◆ Your instructions:
Below are the records. Retype exactly the lines between the lines holding "Task: Select the Serie tool icon" and "Task: Click the Connect to Cluster0 heading", inclusive.
========
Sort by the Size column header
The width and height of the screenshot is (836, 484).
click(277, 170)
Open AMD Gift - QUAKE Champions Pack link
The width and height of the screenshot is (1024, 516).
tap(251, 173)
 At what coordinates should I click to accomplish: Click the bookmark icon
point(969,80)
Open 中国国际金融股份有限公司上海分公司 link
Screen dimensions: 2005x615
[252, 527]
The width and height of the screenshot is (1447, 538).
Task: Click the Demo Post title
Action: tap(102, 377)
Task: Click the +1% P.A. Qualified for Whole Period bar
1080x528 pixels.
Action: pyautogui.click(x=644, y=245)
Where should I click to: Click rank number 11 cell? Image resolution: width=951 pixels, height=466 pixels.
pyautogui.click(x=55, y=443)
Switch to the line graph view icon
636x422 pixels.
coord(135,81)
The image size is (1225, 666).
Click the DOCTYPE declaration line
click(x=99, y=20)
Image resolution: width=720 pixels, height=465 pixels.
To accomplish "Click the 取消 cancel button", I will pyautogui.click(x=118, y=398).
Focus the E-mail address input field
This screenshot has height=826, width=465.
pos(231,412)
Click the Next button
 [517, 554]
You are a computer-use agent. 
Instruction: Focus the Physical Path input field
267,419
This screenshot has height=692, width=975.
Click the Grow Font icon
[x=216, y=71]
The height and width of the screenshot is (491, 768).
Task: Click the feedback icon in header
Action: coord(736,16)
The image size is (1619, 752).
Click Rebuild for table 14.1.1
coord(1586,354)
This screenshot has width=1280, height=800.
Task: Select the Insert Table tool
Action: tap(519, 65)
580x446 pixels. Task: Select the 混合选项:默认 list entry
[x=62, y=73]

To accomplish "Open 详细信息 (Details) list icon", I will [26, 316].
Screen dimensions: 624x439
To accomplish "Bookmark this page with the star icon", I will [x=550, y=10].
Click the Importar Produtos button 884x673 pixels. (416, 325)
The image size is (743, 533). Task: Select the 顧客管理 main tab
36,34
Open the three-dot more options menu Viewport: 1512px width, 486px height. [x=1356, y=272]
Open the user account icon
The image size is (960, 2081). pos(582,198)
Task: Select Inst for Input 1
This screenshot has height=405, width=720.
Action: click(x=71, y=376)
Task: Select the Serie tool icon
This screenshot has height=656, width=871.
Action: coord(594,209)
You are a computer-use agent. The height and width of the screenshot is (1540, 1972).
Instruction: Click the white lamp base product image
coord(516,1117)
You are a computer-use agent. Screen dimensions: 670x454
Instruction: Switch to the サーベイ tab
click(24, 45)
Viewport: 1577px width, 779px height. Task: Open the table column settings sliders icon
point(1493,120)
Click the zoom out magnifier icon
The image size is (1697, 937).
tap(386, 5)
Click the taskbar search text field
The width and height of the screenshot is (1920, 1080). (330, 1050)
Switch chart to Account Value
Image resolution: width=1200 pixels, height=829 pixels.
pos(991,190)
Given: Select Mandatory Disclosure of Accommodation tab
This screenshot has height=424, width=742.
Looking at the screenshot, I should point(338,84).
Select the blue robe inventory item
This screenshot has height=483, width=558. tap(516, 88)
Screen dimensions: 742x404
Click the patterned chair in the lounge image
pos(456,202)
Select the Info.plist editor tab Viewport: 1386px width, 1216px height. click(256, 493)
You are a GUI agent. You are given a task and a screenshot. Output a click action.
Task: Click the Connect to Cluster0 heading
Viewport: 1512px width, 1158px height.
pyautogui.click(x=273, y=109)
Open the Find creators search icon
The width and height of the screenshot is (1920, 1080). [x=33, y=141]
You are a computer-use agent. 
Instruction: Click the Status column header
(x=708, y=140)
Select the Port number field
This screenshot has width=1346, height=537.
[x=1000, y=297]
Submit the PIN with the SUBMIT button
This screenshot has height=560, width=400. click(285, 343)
========
◆ Answer area:
Task: Select the Serie tool icon
This screenshot has height=656, width=871.
Action: coord(594,209)
You are a computer-use agent. The height and width of the screenshot is (1540, 1972).
Instruction: Click the white lamp base product image
coord(516,1117)
You are a computer-use agent. Screen dimensions: 670x454
Instruction: Switch to the サーベイ tab
click(24, 45)
Viewport: 1577px width, 779px height. Task: Open the table column settings sliders icon
point(1493,120)
Click the zoom out magnifier icon
The image size is (1697, 937).
tap(386, 5)
Click the taskbar search text field
The width and height of the screenshot is (1920, 1080). (330, 1050)
Switch chart to Account Value
Image resolution: width=1200 pixels, height=829 pixels.
pos(991,190)
Given: Select Mandatory Disclosure of Accommodation tab
This screenshot has height=424, width=742.
Looking at the screenshot, I should point(338,84).
Select the blue robe inventory item
This screenshot has height=483, width=558. tap(516, 88)
Screen dimensions: 742x404
Click the patterned chair in the lounge image
pos(456,202)
Select the Info.plist editor tab Viewport: 1386px width, 1216px height. click(256, 493)
You are a GUI agent. You are given a task and a screenshot. Output a click action.
Task: Click the Connect to Cluster0 heading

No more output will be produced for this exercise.